Director: Alfred Hitchcock

Country: UK

Released: August 1946

Runtime: 101 minutes

Genre: Thriller

Studio: RKO

Influenced: Terence Young, Lindsay Anderson, Brian de Palma, Truffaut, David Fincher


Choosing where to start with Hitchcock for this blog has caused me a fair few headaches, as a case could be made for the inclusion of The Lodger (1927), an early silent film that revealed Hitchcock's formative training in Germany under the influence of expressionist filmmaking, The Man Who Knew Too Much (1934), The 39 Steps (1935), Rebecca (1940) and Shadow of a Doubt (1943), but for me Notorious is Hitch's first true classic. Notorious is also the first movie where he was director and producer, liberated from the stifling influence of Hollywood producer David O Selznick, who sold the film rights to RKO.

Full creative control imbues Notorious with the perfect Hitchcockian blend of suspense, sexual drama and occasional darkly comic light relief. Hitch himself described the film's plot as follows, "the story of Notorious is the old conflict between love and duty. Cary Grant's job – and it's rather an ironic situation – is to push Ingrid Bergman into Claude Rains' bed. One can hardly blame him for seeming bitter throughout the story, whereas Claude Rains is a rather appealing figure, both because his confidence is being betrayed and because his love for Ingrid Bergman is probably deeper than Cary Grant's. All of these elements of psychological drama have been woven into the spy story."


Notorious was also by far Hitch's most visually stylish film to date, from the rearview mirror shot in the early driving scene to the stunning establishing shot of Rio de Janeiro on arrival by plane and the tracking shot from the top of the stairway at the party, slowly panning down the stairs to focus in on the key held in Bergman’s hand. Other innovative shots include the fizzing aspiring zoom out and the hallucination scene before Bergman faints. With its international setting and theme of espionage and evil masterminds, Notorious was clearly an influence on the James Bond franchise. 

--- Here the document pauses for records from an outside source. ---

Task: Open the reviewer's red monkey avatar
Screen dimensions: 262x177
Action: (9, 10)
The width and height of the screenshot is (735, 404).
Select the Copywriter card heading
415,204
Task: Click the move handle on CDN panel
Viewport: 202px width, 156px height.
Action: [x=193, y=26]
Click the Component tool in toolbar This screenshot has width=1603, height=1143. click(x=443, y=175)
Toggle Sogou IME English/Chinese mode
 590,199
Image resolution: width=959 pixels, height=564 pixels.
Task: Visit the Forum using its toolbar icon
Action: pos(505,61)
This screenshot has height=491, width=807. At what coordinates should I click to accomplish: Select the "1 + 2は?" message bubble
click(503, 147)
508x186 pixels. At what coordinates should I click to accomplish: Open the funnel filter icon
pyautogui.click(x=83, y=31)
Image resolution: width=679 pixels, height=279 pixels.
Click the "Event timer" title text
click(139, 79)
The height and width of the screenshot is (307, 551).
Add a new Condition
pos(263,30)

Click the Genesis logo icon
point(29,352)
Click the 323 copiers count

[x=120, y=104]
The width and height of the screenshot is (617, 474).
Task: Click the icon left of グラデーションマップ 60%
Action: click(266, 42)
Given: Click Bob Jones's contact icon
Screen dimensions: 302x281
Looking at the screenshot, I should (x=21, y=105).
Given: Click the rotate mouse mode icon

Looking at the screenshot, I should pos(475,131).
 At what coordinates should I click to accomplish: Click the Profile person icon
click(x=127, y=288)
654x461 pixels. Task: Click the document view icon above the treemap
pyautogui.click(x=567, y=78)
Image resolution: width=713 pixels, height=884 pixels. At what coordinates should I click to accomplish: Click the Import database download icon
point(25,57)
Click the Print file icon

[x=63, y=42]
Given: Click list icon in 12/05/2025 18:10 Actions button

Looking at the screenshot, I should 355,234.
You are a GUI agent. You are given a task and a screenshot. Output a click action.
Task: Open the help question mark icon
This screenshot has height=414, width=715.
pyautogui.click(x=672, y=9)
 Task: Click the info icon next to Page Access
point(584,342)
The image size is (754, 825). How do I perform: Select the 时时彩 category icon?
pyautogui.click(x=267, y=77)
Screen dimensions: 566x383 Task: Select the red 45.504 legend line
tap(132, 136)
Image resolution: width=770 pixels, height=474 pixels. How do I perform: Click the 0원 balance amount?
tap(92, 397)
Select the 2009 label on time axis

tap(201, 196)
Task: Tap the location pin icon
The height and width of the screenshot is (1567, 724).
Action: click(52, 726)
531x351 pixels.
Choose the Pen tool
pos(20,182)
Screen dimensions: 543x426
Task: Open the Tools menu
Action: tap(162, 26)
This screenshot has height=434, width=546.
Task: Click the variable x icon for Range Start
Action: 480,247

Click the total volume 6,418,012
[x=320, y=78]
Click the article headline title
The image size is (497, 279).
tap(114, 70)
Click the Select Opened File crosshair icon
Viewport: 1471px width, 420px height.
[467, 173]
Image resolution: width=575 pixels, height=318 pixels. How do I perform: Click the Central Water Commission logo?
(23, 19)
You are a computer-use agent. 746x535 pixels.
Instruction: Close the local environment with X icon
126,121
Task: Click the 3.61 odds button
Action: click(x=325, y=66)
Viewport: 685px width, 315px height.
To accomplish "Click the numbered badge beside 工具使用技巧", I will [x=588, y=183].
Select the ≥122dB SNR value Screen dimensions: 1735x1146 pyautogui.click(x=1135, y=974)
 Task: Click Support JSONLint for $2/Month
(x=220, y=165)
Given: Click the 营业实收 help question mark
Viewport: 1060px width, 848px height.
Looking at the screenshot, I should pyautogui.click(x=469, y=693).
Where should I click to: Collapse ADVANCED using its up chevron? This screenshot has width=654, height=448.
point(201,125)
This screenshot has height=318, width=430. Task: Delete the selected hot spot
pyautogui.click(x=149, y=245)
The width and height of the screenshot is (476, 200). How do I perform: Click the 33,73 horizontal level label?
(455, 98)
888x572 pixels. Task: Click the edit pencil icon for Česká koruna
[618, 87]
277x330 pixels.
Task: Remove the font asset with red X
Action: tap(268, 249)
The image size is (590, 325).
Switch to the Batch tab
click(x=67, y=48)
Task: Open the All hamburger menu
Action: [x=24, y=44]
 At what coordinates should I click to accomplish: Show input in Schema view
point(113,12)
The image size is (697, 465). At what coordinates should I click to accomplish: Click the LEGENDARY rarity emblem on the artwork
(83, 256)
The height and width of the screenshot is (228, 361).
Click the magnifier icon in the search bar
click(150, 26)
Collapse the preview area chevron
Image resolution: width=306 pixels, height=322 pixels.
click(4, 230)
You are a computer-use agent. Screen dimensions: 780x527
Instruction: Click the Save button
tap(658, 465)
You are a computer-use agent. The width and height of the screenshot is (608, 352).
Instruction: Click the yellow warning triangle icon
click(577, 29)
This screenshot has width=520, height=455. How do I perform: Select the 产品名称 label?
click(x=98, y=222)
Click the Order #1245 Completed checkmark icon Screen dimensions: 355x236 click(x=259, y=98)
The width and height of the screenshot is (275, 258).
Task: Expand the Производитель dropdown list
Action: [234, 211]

Hitchcock apparently became infatuated with Bergman during filming, and both he and the sometimes surly Grant were unusually accommodating towards her. Bergman's character Alicia is another femme fatale partly inspired by Mata Hari, in this case sold into sexual slavery for the purposes of espionage, while Claude Rains is superb as the undercover Nazi Sebastian, giving the villain a nuance and sympathetic air. The script (written by Ben Hecht) also has one of Hitch's best MacGuffins, in this case uranium ore hidden in wine bottles, a prophetic choice of plot device that led to the director being followed by the FBI for 3 months. Truffaut said the film "gets a maximum of effect from a minimum of elements ... To the eye, the ensemble is as perfect as an animated cartoon."